Kolejne 3 punkty! Raków II - Drama 2:1

Fot. K. Bolkowski
Tej wiosny Raków II konsekwentnie kroczy od zwycięstwa do zwycięstwa. Tym razem, w meczu 20. kolejki Zina IV Ligi, Czerwono-Niebiescy pokonali Dramę Zbrosławice 2:1.

Spotkanie drużyn z dwóch biegunów tabeli (Drama przed meczem zajmowała przedostatnie miejsce) nie było dla częstochowian spacerkiem.

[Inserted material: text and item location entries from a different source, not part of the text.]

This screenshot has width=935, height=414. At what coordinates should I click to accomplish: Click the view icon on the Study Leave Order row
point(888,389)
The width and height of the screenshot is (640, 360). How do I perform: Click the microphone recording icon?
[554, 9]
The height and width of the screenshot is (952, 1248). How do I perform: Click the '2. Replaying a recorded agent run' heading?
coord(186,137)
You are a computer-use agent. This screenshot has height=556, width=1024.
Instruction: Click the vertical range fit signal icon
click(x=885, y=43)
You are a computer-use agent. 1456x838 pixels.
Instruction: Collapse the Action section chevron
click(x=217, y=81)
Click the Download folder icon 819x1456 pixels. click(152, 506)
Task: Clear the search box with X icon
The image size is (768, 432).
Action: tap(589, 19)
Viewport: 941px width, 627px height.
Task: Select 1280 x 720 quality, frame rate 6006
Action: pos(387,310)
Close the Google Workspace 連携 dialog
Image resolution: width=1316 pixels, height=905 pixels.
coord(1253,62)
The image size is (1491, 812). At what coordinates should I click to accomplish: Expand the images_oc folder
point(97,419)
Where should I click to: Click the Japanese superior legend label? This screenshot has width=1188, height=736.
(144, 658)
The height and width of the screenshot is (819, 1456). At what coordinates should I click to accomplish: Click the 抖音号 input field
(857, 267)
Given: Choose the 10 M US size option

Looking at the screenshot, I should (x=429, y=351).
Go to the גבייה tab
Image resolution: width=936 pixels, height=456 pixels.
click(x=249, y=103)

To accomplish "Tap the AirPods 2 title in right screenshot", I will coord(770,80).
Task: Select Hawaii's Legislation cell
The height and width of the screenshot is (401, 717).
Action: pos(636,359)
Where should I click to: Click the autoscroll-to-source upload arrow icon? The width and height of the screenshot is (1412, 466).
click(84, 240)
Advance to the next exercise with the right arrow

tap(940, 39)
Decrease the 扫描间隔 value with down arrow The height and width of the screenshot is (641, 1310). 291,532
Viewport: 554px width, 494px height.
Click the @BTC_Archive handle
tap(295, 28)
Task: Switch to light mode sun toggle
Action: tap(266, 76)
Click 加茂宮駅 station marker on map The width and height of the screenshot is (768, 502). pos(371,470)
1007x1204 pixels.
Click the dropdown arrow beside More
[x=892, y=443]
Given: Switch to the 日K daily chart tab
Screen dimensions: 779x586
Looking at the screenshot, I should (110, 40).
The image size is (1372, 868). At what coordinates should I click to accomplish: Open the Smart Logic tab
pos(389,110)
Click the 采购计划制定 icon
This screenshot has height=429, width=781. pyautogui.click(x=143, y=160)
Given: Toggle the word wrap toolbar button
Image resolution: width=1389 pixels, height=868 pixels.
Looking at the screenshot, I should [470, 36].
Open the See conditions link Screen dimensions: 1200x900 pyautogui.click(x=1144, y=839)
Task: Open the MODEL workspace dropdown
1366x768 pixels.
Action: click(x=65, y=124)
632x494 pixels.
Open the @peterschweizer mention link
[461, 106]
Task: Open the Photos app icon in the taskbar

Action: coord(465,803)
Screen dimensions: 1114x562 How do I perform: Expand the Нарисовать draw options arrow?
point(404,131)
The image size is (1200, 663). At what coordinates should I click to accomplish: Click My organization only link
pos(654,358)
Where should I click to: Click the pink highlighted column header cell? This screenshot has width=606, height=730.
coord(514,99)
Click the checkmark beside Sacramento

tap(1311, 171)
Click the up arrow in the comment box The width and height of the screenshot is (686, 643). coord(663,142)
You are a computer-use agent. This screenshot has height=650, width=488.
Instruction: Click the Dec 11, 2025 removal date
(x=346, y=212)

Przeciwnicy wykazywali się dużą determinacją. Do tego należy dodać bardzo dobrą grę obronną, co przełożyło się na mniejszą ilość sytuacji do zdobycie goli przez Raków. Drama szukała swoich okazji w kontrach i jedna z nich przyniosła efekt. W 18. minucie po ataku lewym skrzydłem i dośrodkowaniu w pole karne jeden z rywali zdołał pokonać Oskara Kubika. 

 

Podopieczni trenera Kuźmy próbowali sforsować szeregi defensywny gości i doprowadzić do wyrównania. Ta sztuka udała się w 34. minucie, kiedy Przemysław Oziębała popisał się "centrostrzałem" z lewej strony pola karnego. Bramkarz rywali był bezradny wobec uderzenia "Oziego", a dodatkowo Kamil Chiliński absorbował golkipera Dramy. Na przerwę obie drużyny schodziły przy remisie 1:1. 

 

Czerwono-Niebiescy decydujący cios zadali w 62. minucie. Z rzutu wolnego dośrodkował Hubert Tylec. Piłka odbiła się od jednego z naszych zawodników, a następnie Michał Mizgała popisał się skuteczną główką i Raków II wyszedł na prowadzenie. Drama próbowała jeszcze doprowadzić do wyrównania, ale przeciwnicy nie zdołali drugi raz trafić do naszej siatki. Z kolei nasza drużyna również mogła podwyższyć prowadzenie. Niestety w ekipie trenera Tomasza Kuźmy w kilku sytuacjach zabrakło zimnej krwi przy finalizacji akcji. 

 

Ostatecznie Raków II pokonał Dramę 2:1. Częstochowianie po 20. kolejkach awansowali na pozycję lidera. Należy jednak pamiętać, że Unia Dąbrowa Górnicza ma jeden mecz zaległy i jeżeli ta drużyna wygra swoje spotkanie, wtedy będzie miała punkt więcej od Rakowa. 

 

Przemysław Oziębała: Nie był to łatwy mecz. Oczywiście spodziewaliśmy się, że Drama postawi nam solidne warunki. Natomiast wykonaliśmy zadanie, czyli wygraliśmy. Myślę, że w drugiej połowie zagraliśmy lepiej. Było więcej gry piłką. Zabrakło natomiast spokoju w fazach przejściowych z obrony do ataku. W końcówce zespół Dramy się otworzył i można było spotkanie skończyć dużo szyciej. Nie udało się i mieliśmy nerwową końcówkę. Natomiast liczy się końcowy efekt, czyli trzy punkty. 

 

Raków II - Drama 2:1 (1:1)

 

Bramki:
0:1 - przeciwnik 18.

1:1 - Oziębała 34.

2:1 - M. Mizgała 62.

 

Raków II: Kubik - Lenartowski, M. Mizgała, Chiliński (60. Kucharczyk), Tylec (84. Skibiński), Balboa, Danilczyk, Budnicki, P. Mizgała (73. T. Kubik), Oziębała, Głasek (57. Dzierbicki).